How to use this electrical swms template
- Confirm the work is high-risk and define the electrical task in steps.: Confirm whether the work is on or near energised electrical installations, which makes it high-risk construction work requiring a SWMS. Describe the scope and break it into sequential steps from isolation and testing through to the task and re-energising.
- Identify the electrical hazards at each step.: For each step, identify electric shock, arc flash and blast, burns, fire and explosion, fall hazards from working at height, and the proximity of overhead powerlines or underground cables. Record each hazard against the relevant step and rate the initial risk.
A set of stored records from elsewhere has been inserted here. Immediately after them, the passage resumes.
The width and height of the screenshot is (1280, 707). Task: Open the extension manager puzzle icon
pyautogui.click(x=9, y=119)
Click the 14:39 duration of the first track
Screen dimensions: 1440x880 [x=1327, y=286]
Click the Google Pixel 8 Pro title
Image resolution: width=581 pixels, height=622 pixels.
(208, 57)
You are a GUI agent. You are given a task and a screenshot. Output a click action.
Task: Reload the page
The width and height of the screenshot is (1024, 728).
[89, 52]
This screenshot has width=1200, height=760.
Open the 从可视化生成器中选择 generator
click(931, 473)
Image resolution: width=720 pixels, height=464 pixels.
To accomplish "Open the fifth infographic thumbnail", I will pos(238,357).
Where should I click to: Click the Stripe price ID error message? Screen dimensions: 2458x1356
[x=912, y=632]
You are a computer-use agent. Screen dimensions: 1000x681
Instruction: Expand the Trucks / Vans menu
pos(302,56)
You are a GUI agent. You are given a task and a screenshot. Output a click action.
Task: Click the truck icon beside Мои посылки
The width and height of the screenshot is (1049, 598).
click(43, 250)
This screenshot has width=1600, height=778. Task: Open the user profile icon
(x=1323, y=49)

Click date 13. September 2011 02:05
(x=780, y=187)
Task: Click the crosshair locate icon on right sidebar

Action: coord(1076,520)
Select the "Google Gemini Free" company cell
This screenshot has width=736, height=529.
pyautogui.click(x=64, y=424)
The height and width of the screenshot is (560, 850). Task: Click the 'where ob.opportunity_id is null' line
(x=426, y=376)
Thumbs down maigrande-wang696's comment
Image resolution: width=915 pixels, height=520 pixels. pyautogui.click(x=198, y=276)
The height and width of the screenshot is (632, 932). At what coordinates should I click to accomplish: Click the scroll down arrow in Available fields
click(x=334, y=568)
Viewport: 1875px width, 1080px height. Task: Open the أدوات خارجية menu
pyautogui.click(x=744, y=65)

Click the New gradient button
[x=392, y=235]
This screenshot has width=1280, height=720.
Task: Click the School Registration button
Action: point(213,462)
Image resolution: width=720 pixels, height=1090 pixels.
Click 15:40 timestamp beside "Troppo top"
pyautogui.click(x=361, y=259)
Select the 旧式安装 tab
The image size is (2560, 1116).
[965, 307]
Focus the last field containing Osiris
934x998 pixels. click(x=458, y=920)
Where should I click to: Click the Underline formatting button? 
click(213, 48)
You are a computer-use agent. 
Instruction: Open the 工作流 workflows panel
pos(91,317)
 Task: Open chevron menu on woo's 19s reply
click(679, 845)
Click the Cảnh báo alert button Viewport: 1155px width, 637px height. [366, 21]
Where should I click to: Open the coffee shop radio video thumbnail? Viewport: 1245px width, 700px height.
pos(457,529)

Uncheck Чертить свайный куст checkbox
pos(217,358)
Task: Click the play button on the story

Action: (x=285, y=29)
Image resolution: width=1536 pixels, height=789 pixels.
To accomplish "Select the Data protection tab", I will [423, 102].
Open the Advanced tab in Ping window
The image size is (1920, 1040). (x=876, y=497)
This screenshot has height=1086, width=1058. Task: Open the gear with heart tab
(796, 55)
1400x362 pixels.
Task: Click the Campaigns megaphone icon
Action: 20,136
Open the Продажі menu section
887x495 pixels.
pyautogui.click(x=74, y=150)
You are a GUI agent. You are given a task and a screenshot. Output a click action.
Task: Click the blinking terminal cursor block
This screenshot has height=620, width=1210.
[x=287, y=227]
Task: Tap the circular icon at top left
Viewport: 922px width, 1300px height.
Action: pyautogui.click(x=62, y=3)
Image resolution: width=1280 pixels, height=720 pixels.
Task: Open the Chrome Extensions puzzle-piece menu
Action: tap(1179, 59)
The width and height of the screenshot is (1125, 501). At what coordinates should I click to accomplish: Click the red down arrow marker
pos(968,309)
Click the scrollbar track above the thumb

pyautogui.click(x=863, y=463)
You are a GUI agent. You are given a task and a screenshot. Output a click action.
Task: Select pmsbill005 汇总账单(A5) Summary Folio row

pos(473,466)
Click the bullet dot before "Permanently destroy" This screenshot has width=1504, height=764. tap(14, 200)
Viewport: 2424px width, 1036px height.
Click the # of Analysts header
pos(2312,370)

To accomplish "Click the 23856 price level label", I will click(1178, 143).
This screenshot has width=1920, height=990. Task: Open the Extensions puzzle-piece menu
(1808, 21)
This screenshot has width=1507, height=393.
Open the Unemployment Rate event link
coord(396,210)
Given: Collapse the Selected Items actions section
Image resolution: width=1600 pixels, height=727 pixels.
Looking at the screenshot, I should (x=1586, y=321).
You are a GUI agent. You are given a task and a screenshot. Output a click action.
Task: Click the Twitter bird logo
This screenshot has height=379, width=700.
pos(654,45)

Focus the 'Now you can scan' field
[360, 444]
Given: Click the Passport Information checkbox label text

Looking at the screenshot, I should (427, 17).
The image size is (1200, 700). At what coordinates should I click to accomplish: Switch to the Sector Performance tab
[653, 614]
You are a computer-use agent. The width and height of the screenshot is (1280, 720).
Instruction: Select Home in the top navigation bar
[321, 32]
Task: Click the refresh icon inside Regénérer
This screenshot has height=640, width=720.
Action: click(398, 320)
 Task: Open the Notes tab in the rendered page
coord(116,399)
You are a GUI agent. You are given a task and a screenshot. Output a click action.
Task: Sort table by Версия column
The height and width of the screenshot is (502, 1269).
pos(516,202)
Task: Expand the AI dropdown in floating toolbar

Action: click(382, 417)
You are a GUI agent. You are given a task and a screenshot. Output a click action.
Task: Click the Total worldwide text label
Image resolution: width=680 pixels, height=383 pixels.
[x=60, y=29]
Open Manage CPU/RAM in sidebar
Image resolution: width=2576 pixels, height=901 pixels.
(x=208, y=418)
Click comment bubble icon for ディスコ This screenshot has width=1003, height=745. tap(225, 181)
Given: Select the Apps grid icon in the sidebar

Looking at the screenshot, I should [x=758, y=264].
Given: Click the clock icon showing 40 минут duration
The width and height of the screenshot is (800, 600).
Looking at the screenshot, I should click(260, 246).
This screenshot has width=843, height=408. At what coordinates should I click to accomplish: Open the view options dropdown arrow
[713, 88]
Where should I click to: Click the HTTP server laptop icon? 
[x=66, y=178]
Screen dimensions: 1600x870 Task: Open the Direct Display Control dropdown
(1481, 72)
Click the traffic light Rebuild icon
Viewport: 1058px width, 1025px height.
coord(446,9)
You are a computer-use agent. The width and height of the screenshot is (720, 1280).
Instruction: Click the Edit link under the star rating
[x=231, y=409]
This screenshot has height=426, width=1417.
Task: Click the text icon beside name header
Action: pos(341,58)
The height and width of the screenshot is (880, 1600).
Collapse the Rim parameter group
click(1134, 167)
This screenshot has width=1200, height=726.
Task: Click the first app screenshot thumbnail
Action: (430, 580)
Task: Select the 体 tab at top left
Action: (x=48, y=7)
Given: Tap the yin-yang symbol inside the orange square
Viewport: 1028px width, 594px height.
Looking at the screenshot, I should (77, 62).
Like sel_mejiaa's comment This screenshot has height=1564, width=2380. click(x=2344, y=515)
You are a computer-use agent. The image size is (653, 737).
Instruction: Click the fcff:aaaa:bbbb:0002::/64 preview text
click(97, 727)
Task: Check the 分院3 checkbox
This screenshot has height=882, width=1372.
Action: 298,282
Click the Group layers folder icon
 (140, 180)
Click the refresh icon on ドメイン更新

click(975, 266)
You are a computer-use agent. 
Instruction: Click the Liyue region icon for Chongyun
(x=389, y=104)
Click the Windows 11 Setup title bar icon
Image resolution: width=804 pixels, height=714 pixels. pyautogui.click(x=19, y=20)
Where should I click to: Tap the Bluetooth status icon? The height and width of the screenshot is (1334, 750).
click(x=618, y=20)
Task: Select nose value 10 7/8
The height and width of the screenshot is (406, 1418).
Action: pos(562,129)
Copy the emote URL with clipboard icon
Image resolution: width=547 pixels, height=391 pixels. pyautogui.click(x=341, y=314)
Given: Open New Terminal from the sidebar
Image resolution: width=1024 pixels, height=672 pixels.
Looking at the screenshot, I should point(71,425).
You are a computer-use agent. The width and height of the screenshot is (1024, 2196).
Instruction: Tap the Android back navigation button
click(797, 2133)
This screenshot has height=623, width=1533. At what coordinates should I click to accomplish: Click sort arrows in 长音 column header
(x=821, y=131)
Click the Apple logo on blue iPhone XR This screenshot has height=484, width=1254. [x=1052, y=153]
- Plan isolation, lock-out, tag-out and test-for-dead.: Determine the isolation points, who holds the keys, and the lock and tag arrangements. Specify the approved voltage tester and the prove-test-prove method so the circuit is confirmed dead at the point of work before anyone touches a conductor.
- Document control measures using the hierarchy of controls.: Wherever practicable, eliminate the risk by working de-energised. Add engineering and administrative controls such as exclusion zones, RCD protection, insulated tools, safe approach distances to overhead lines, spotters and cable location, then voltage-rated PPE. Record the responsible person and residual risk for each control.
- Brief the crew and obtain sign-on.: Walk the licensed electricians and electrical workers through the SWMS at the work area. Confirm each person understands the isolation points, exclusion zones, controls and emergency response, then have each worker sign on before work begins.
- Review when conditions, scope or personnel change.: Stop and revise the SWMS if the scope changes, a circuit cannot be isolated as planned, new workers join, or an incident or near miss occurs. Re-brief the crew and obtain fresh sign-on before resuming, and file the updated version for audit records.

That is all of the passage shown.